I did something I normally don’t do and that was try to engage him in a conversation about this petition. I started with the fact that this petition will be found unconstitutional because it violates the interstate commerce clause of the Constitution. He did not care.
I tried to argue that all food is genetically engineered. Anyone ever hear of Gregor Mendel? All plant breading is genetically engineering. He tried to say that wasn’t what his petition was about. I said what about engineering food to provide more nutrients. He flatly stated that this was not possible and nobody was doing this. At this point—were there any doubt—I now had all the proof I needed that this man was a fool; no evidence would convince him that this was folly. However, I did cast a few more pearls.

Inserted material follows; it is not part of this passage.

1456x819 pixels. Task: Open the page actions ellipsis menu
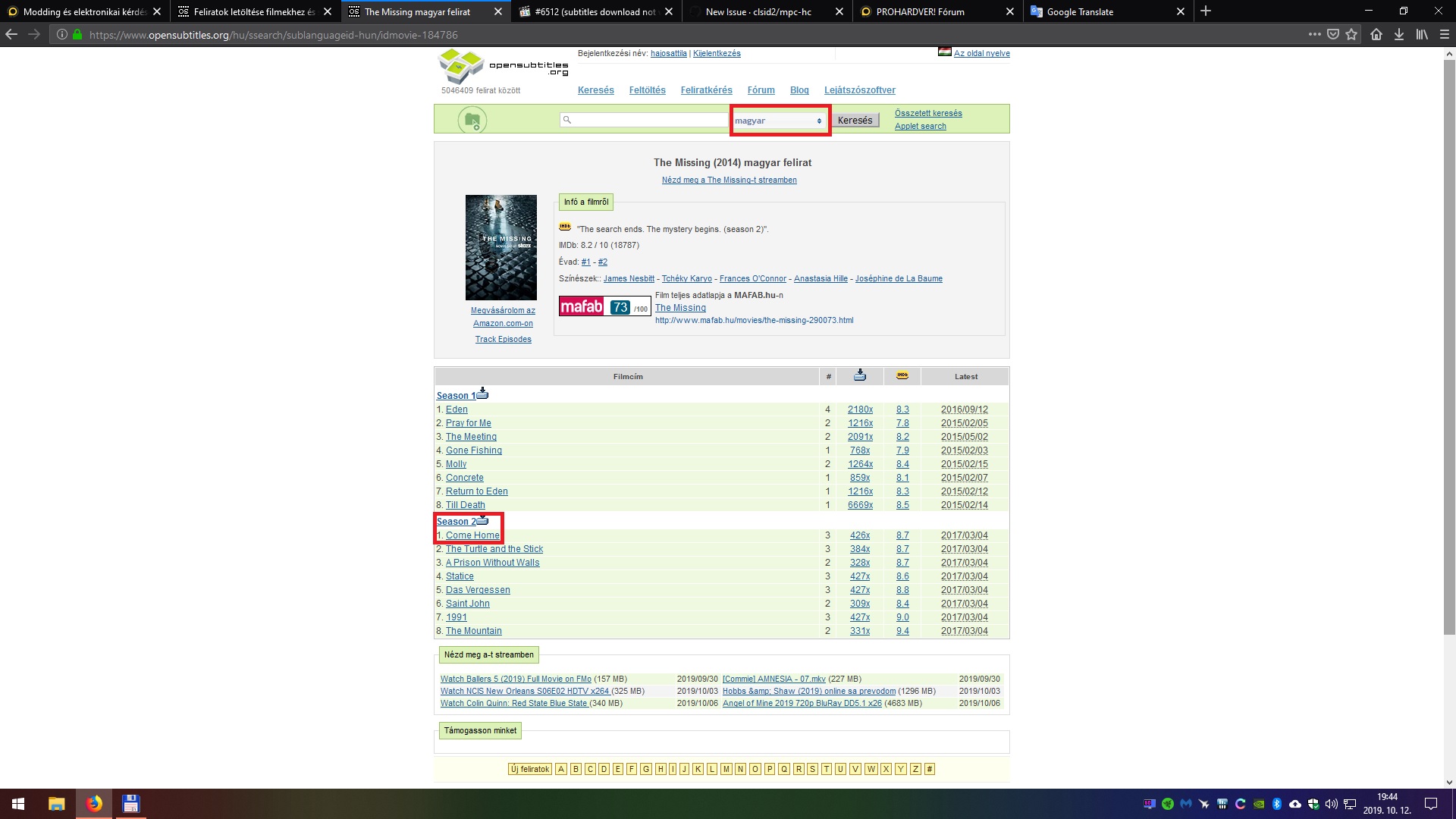click(1316, 34)
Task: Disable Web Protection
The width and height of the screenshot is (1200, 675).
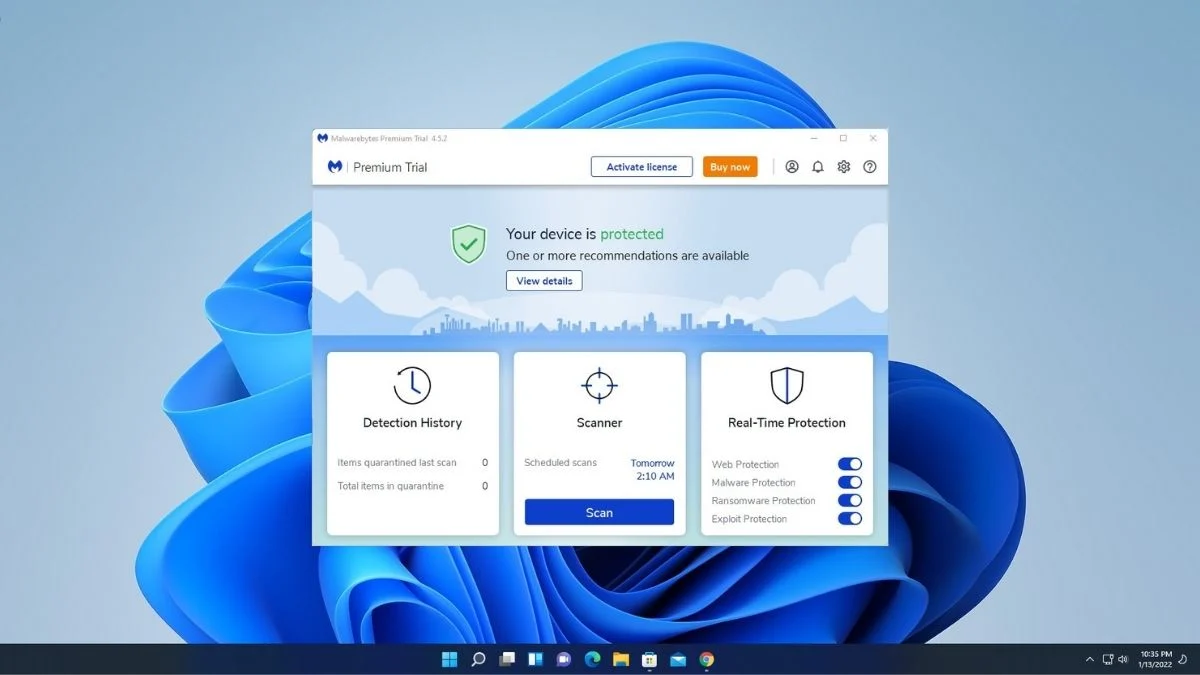Action: (x=850, y=463)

I told him that the presumption of such a petition would be that all food was genetically manipulated and that all food producers would have to prove that their food was not. All food would have to be tracked from grower to mill to feedlot or cereal producer or grocery store. Anything that mixed field A with field B would need to be tracked. I and my family have been in and around agriculture for many years and this man claimed his expertise was that he had his own garden. BFD! I then told him that 97 percent of the food in his local grocery store was from outside California and the only way his bill would work is if every food producer in the world was tracked by batch from the field to the local grocery store, Only then could his initiative be enforced. I told him that the bureaucracy required to track this would cost tens of billions of dollars. He did not believe me. I said that this program would dwarf the government intrusion of AB32.
He said it would be worth it to let the market decide. Consumers needed a label with this information. He repeatedly named Monsanto and Dow as the villains of this imaginary drama.
I told him that this petition was the brain child of liberals from San Francisco and asked him how he could harmonize signature gathering for such an idea with his identification with a conservative Republican political organization. I also told him if he really wanted to do some good in the food market that banning ethanol would be much more beneficial than this he was pushing. The only glimmer of hope in the whole conversation was when he agreed that banning ethanol would be a good idea.
If Republicans in Southern California are this naive then what hope do we have on issues such as water?
Thankfully, the next day this ballot initiative was overwhelmingly opposed by delegates at the convention. The dozen or so that voted to support it were—according to my source—were mostly residents of Orange County.